Opinião
Amor não rima com Dor
Não quero culpar só a forma como apresentamos o amor na televisão ou cinema, mas sim enquanto sociedade
O Dia dos Namorados celebrou-se este mês e apesar de todo o aparato mais comercial à volta desta efeméride, a comunicação social (e bem!) voltou a falar dos números assustadores de violência nas relações íntimas, especialmente no namoro da adolescência. Ora vamos a números.
O Estudo Nacional sobre a Violência no Namoro de 2024 da Associação UMAR reporta que dos inquiridos 68,1% não considera violência pelo menos um dos 15 comportamentos descritos no estudo, sendo que a mesma pessoa legitima vários deles!

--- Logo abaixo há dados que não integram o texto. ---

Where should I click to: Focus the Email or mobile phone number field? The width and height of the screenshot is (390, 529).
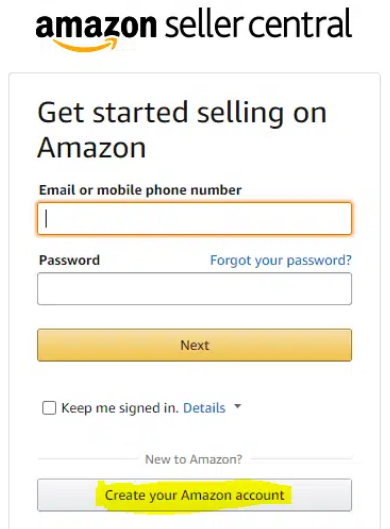pos(195,219)
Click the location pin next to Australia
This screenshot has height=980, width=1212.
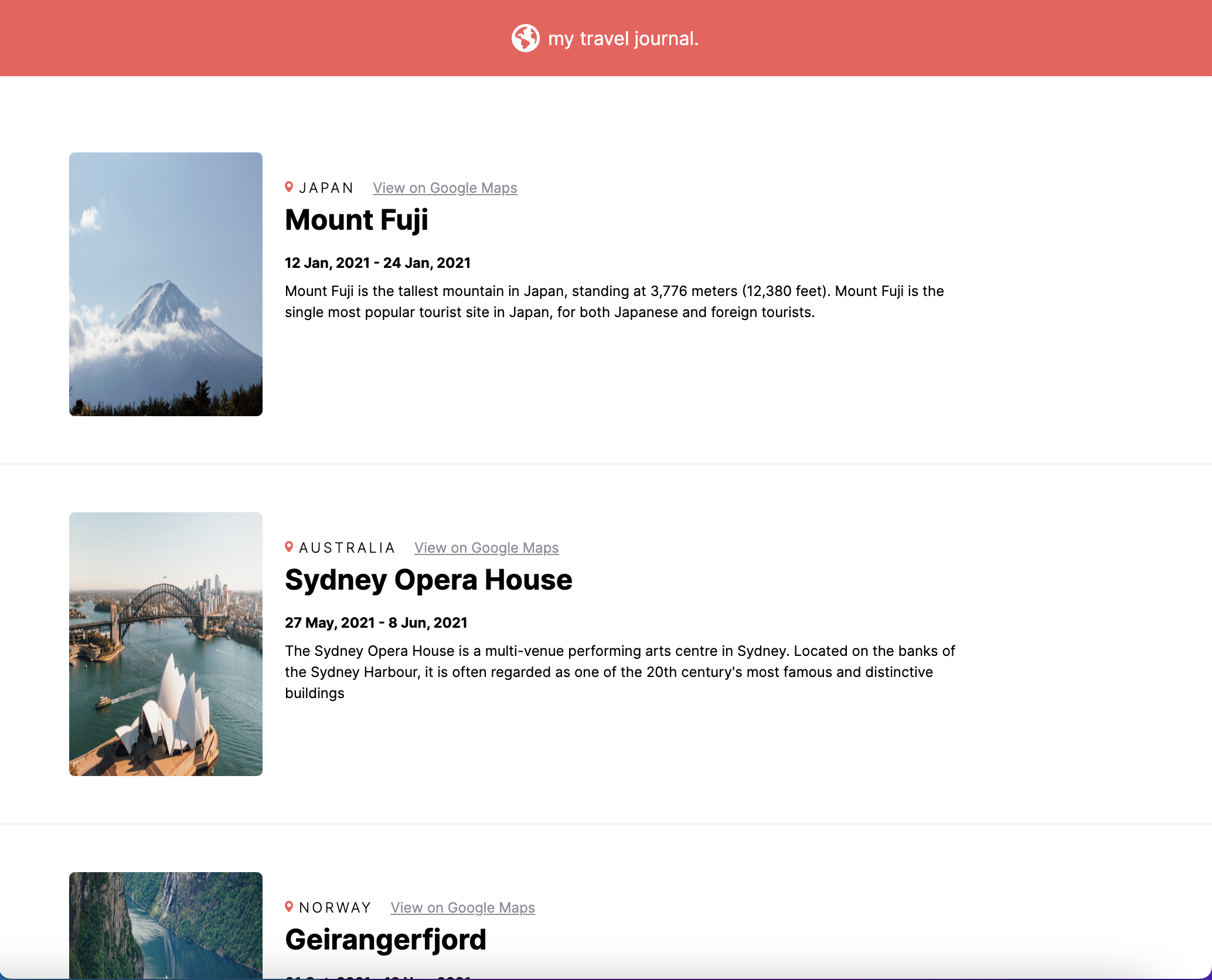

Destes destaco: o controlo do outro, violência psicológica, perseguição, violência sexual, perseguição nas redes e violência física. Sem querer ser exaustiva, estes estudos que regularmente são publicados mostram uma realidade cada vez mais preocupante. E não deixo de reflectir: que concepções de amor estamos a mostrar aos adolescentes para eles acharem que amor rima com dor?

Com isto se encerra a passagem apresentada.